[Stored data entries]
################
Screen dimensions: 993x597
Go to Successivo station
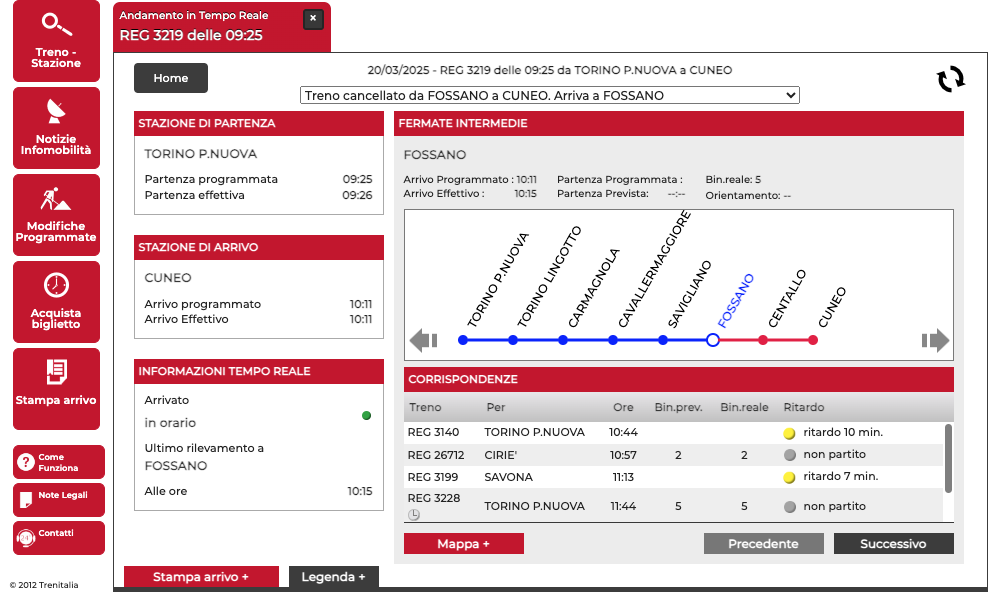click(x=893, y=544)
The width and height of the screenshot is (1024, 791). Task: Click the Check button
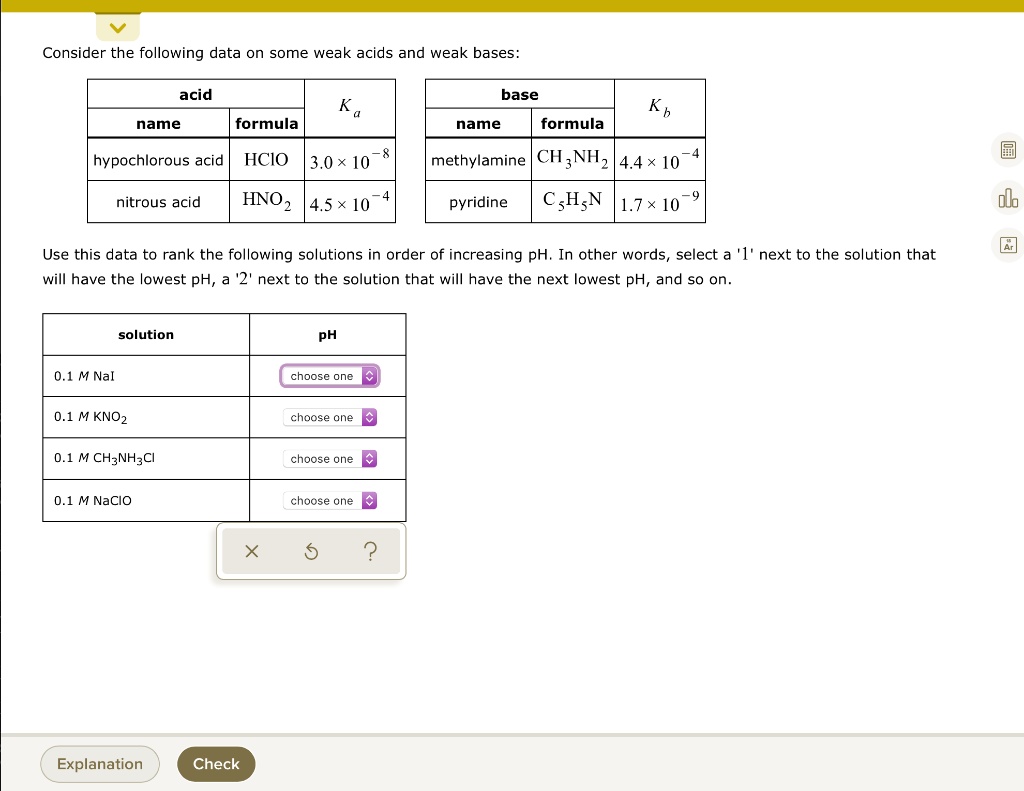(x=216, y=763)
################
What you will do:
An exact, word-for-word copy of the records is expected, with no pictures in it.

Exercise result:
Screen dimensions: 993x597
Go to Successivo station
click(x=893, y=544)
The width and height of the screenshot is (1024, 791). Task: Click the Check button
(x=216, y=763)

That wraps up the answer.